§ SELECTION:
Lee v. Bettale

Justice MULLARKEY

delivered the Opinion of the court.

We granted certiorari and consolidated these three cases to determine which stat*1302ute of limitations applies to personal injury negligence actions arising from motor vehicle accidents and when the statute of limitations begins to run. In all three cases, the court of appeals held that the three-year statute of limitations under section 13-80-101(1)©, 6A C.R.S. (1987), is applicable to such cases, declining to reach the second issue. We now affirm the court of appeals’ decisions in light of Jones v. Cox, 828 P.2d 218 (Colo.1992).

I.

The facts of each case are set out in three separate parts below.

A.

The first case we address is that of Lee v. Bettale and Narvaez, No. 91SC28. Theresa Bettale and Larry Narvaez filed this action against Yong Ok Lee on June 26, 1989 for injuries incurred in an automobile accident that occurred on February 6, 1987. The briefs indicate that all parties were insured. In addition, Lee asserts that it is undisputed that the plaintiffs were aware of their injuries and the fact that those injuries were caused by the accident on the date of the accident. The plaintiffs do not argue to the contrary.

§ SET OF TASKS:
1: Summarize the court opinion in three sentences.
2: Quote the stretch of the listing from the line that contains "Click the Janessa AI logo icon" through the line that contains "[x=83, y=128]".
The listing that follows is unrelated to the court opinion.

§ EXTRACTED ENTRIES:
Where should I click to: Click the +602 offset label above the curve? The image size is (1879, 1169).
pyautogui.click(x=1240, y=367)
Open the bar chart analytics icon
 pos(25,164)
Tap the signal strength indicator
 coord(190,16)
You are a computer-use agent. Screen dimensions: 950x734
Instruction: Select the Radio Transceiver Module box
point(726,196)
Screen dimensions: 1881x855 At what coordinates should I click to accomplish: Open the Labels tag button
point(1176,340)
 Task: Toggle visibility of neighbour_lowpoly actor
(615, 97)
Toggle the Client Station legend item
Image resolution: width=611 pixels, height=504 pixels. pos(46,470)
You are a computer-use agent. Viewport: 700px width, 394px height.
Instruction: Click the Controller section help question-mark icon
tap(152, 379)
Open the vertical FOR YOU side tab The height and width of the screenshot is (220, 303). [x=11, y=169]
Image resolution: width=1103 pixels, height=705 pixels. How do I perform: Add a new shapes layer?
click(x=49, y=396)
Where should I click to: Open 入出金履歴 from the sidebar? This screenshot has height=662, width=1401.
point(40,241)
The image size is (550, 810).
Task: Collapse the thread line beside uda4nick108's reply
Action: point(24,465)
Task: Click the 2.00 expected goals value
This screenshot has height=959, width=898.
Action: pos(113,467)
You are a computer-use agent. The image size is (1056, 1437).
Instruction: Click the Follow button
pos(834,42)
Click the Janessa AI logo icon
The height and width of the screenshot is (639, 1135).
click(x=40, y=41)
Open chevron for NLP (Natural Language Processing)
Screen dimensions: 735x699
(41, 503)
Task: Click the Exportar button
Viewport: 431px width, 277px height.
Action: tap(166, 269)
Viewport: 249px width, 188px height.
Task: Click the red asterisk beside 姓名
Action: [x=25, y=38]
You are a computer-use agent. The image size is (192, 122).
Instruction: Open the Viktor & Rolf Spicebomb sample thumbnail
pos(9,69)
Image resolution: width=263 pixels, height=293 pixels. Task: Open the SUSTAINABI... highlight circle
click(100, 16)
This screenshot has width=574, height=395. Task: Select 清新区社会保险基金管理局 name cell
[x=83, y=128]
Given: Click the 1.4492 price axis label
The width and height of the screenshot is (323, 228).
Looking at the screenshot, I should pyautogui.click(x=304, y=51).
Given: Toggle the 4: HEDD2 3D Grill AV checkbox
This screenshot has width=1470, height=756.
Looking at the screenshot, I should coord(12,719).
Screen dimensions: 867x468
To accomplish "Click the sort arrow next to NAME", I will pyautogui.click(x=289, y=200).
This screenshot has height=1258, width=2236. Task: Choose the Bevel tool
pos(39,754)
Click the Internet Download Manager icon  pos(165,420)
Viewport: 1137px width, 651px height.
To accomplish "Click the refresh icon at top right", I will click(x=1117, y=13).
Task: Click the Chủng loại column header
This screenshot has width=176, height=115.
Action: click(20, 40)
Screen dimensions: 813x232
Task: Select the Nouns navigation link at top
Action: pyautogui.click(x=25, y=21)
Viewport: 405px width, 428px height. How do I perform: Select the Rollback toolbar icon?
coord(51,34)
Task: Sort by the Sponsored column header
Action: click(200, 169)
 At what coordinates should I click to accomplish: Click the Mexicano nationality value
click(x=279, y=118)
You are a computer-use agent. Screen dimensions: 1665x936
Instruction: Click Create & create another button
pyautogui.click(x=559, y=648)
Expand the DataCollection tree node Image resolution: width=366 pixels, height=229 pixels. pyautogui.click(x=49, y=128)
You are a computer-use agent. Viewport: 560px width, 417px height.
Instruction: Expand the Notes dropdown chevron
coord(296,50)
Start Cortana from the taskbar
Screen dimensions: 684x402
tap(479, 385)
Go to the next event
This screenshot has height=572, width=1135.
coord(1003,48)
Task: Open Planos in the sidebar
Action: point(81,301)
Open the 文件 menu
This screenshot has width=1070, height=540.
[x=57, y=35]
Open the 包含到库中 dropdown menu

§ EXERCISE ANSWERS:
1: The court granted certiorari and consolidated three cases to decide which statute of limitations applies to personal injury negligence actions arising from motor vehicle accidents and when it begins to run. In each case the court of appeals had held that the three-year statute of limitations under section 13-80-101(1)(c) applies, and the court affirms those decisions in light of Jones v. Cox. In the first case, Theresa Bettale and Larry Narvaez sued Yong Ok Lee on June 26, 1989 for injuries from an automobile accident on February 6, 1987.

2:
Click the Janessa AI logo icon
The height and width of the screenshot is (639, 1135).
click(x=40, y=41)
Open chevron for NLP (Natural Language Processing)
Screen dimensions: 735x699
(41, 503)
Task: Click the Exportar button
Viewport: 431px width, 277px height.
Action: tap(166, 269)
Viewport: 249px width, 188px height.
Task: Click the red asterisk beside 姓名
Action: [x=25, y=38]
You are a computer-use agent. The image size is (192, 122).
Instruction: Open the Viktor & Rolf Spicebomb sample thumbnail
pos(9,69)
Image resolution: width=263 pixels, height=293 pixels. Task: Open the SUSTAINABI... highlight circle
click(100, 16)
This screenshot has width=574, height=395. Task: Select 清新区社会保险基金管理局 name cell
[x=83, y=128]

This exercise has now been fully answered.